Autograd FLOP Calculation with Higher Order Derivatives

I’m working on FLOP (floating-point operation) calculation and ran into a challenge with higher-order derivatives when using torch.autograd. Specifically, I’m looking to compute FLOPs for operations that involve autograd.grad(..., create_graph=True) to support higher-order derivative calculations.

I’ve noticed that none of the existing FLOP profiling libraries I’ve tested (like torch.profiler, fvcore, or ptflops) seem to support FLOP calculation when higher-order derivatives are involved. They either don’t account for autograd operations (and just estimate it using the forward pass) or fail when create_graph=True is enabled.
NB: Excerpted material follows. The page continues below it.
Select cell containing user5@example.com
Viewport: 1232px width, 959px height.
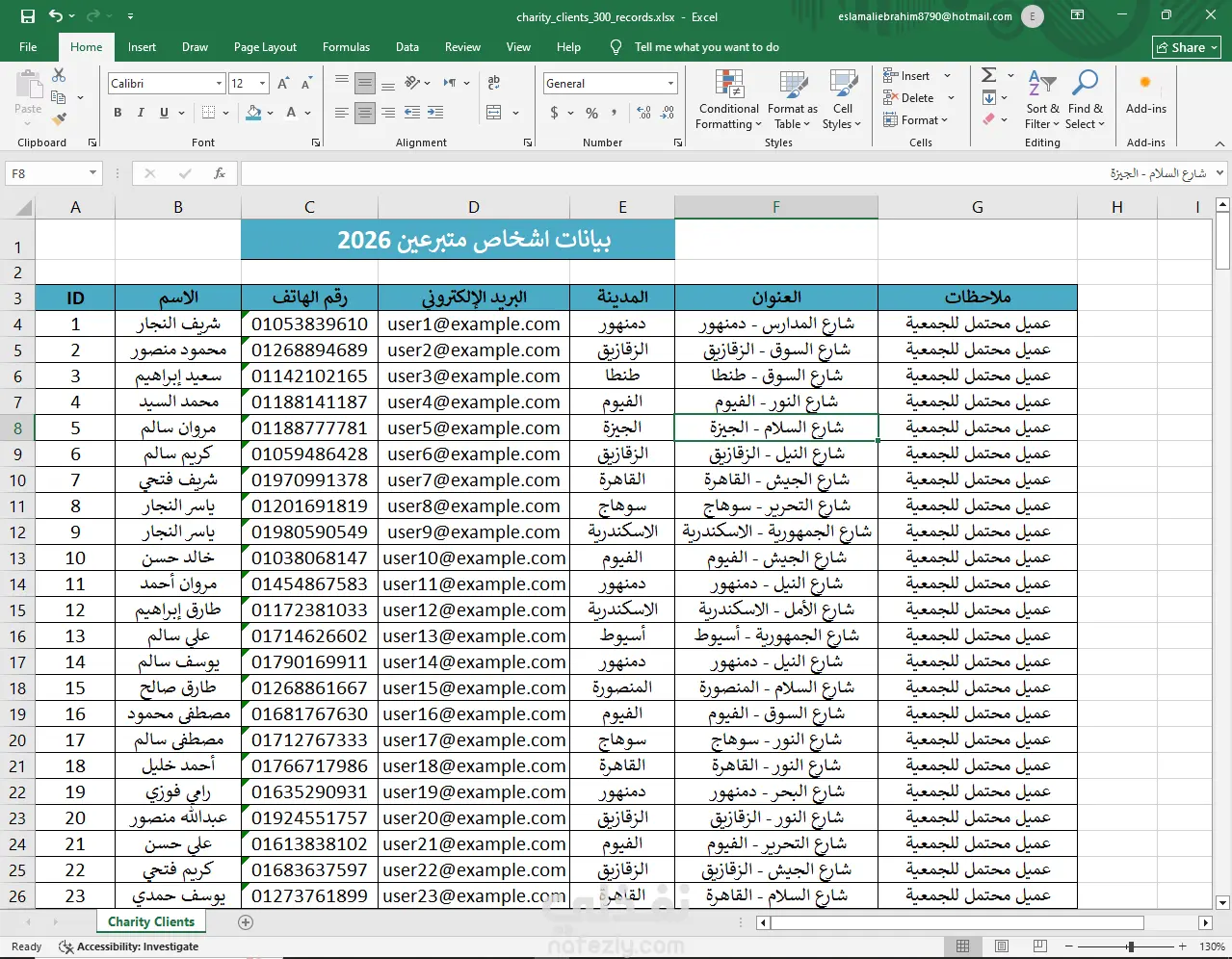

In theory, the computational cost of higher-order derivatives could scale as O(n^2), where n is the number of parameters, but in practice, I’ve observed that it often runs much faster. I’m sure there are optimizations pytorch makes under the hood to avoid to avoid naive calculation of the hessian. Has anyone else explored FLOP profiling for such use cases or can share insights on how autograd handles these operations under the hood to make it faster than the theoretical worst-case? Or, if necessary, is it possible to add support for these types of FLOP calculations?

Thanks

I just wanted to bump this and see if anyone knows. Thanks

I don’t think there are advanced optimizations for higher-order derivatives, but simply doing .grad twice should just compute the hvp rather than the full hessian.

One way to estimate flops is to use

from torch.utils.flop_counter import FlopCounterMode

Although, I’m not sure how many ops it supports right now.